I have a pandas dataframe with dates and locations:
df1 = pd.DataFrame({'dates':['1-1-2013', '1-2-2013',
'1-3-2013'], 'locations':['L1','L2','L3']})
and another DataFrame that has the counts of points of interest that intersect with each location:
df2 = pd.DataFrame({'dates':['1-1-2013', '1-2-2013',
'1-3-2013'], 'locations':['L1','L1','L1'], 'poi_cts':[23,12,23]})
The dates in df2 are a small subset of the dates of df1.
I want to create a column in df1 (df1['counts']) which sums the poi_cts for each location/date for poi_cts that are within a specified date range (e.g., within 14 days prior to the date in df1).
I've tried:
def ct_pts(window=14):
Date = row.Date
cts = np.sum(df2[(df2['Date'] < Date) & (df2['Date'] > (Date - np.timedelta64(window,'D')))]['poi_cts'])
return cts
df1.apply(ct_pts, axis = 1)
but that doesn't work (not sure how to assign the column for each row, I saw this example used somewhere but it isn't working).

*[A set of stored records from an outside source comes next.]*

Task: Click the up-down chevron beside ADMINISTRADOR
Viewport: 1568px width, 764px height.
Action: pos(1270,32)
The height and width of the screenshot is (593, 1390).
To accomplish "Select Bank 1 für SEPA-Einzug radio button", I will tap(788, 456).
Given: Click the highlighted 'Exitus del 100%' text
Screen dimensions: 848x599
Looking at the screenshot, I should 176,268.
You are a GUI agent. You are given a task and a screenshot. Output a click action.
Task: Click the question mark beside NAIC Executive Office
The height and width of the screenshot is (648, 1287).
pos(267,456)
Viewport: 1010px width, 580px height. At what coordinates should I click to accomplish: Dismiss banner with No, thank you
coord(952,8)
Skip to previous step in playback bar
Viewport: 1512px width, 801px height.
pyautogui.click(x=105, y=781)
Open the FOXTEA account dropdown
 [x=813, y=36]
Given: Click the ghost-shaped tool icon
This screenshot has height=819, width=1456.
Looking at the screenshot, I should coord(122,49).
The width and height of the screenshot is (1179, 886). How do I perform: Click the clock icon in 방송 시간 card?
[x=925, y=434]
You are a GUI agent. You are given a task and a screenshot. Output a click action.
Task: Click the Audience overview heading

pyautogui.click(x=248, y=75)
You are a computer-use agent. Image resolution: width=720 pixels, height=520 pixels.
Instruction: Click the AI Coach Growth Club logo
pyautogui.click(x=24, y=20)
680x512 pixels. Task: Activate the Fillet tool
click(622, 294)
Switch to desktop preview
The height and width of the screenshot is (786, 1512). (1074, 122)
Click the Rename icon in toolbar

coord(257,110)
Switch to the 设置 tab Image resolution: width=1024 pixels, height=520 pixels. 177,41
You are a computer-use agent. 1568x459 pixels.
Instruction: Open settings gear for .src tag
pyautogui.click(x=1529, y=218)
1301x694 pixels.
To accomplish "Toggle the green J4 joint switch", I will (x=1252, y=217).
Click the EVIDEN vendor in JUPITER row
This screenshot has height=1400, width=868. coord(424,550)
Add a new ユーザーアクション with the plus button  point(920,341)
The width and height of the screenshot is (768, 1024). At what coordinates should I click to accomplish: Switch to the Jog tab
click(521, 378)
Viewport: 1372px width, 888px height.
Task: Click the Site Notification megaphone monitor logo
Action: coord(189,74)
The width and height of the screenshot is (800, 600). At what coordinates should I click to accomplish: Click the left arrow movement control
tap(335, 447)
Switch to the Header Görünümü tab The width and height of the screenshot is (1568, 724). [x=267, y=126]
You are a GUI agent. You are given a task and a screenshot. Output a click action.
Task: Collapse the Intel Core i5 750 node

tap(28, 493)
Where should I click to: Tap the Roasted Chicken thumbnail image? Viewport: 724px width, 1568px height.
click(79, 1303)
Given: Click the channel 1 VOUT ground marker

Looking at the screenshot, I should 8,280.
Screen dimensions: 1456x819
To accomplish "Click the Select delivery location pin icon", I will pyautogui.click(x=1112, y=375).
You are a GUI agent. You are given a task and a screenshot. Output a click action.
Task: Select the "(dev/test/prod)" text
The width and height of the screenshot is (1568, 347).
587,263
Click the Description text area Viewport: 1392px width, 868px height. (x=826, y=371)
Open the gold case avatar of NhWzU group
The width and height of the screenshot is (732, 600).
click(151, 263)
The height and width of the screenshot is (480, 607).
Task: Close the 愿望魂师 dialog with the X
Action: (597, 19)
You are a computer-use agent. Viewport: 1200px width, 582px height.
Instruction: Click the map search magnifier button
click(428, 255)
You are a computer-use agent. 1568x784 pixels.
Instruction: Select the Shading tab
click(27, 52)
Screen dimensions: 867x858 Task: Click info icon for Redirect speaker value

I could also do this column-wise, but I'm struggling there too:
def ct_pts():
new = pd.DataFrame()
for location in pd.unique(df1['locations']):
subset = df1[df1['locations']==location]
for date in pd.unique(df1['Date']):
df2 = df[df['Date'] == date]
df2['spray'] = np.sum(df2[(df2['Date'] < Date) & (df2['Date'] > (Date - np.timedelta64(window,'D')))]['poi_cts'])
new = new.append(df2)
return new
this isn't working either.
I feel like I'm missing something very simple, is there an easy way to do this?